The first Brooklyn Review Panel will be held on Feb. 9, where the discussion will be on Katherine Bradford’s “Fear of Waves” and Elizabeth Kley’s “Ozymandias,” both on view at Canada on the Lower East Side; Charles Harlan’s “Flood,” a large-scale installation piece at Pioneerworks; and Glenn Ligon’s “We Need to Wake Up Cause That’s What Time It Is,” a new video installation exhibition at Luhring Augustine. Panelists will be Alexi Worth, Brooklyn-based painter and awardee of the Guggenheim Fellowship for Creative Arts; Siri Hustvedt, acclaimed author; and Roberta Smith, a New York Times art critic. 

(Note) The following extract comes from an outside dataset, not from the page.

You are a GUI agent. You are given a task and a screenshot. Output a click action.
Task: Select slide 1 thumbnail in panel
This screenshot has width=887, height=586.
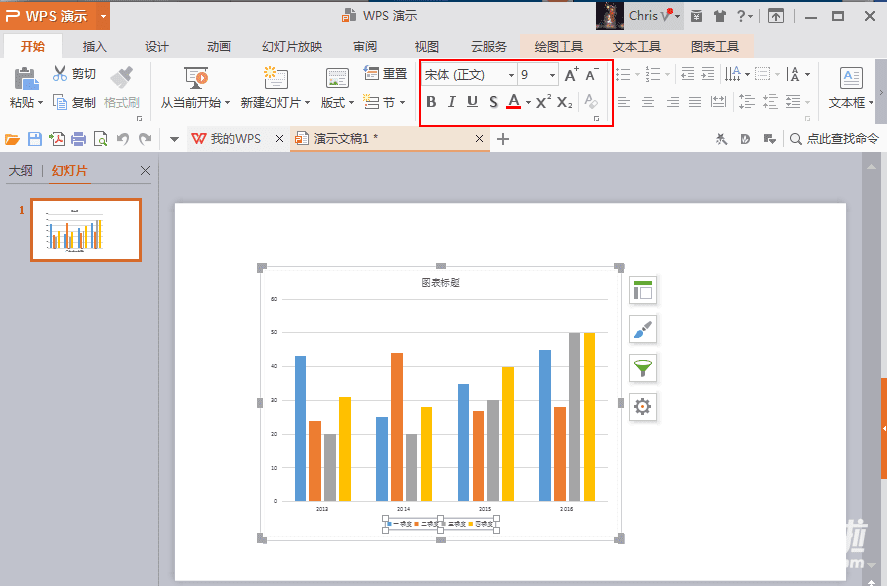86,230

It’s no longer the case that art is made in Brooklyn and shown in Manhattan. Brooklyn is home to many of the artists, writers and thinkers responsible for New York’s cultural preeminence — and Brooklyn institutions have followed suit with high-quality cultural offerings for eager audiences. This includes the public library, which not only attracts major literary heavyweights, but offers them for free to patrons that are diverse in age, ethnicity and income. For the Review Panel, taking up residence at BPL is a chance to reach a different, younger audience with a major appetite for art and culture.

Also a thing of the past is the idea that libraries are dusty old book repositories.  Libraries are no longer transactional and solitary spaces, where you take out a book and read it at a carroll or at home. Instead, they’re vibrant places that are home to arts exhibits, music, meetings, social services and so much more.

The Feb. 9 event will begin at 7 p.m. at the Dweck Center at BPL’s Central Library (10 Grand Army Plaza).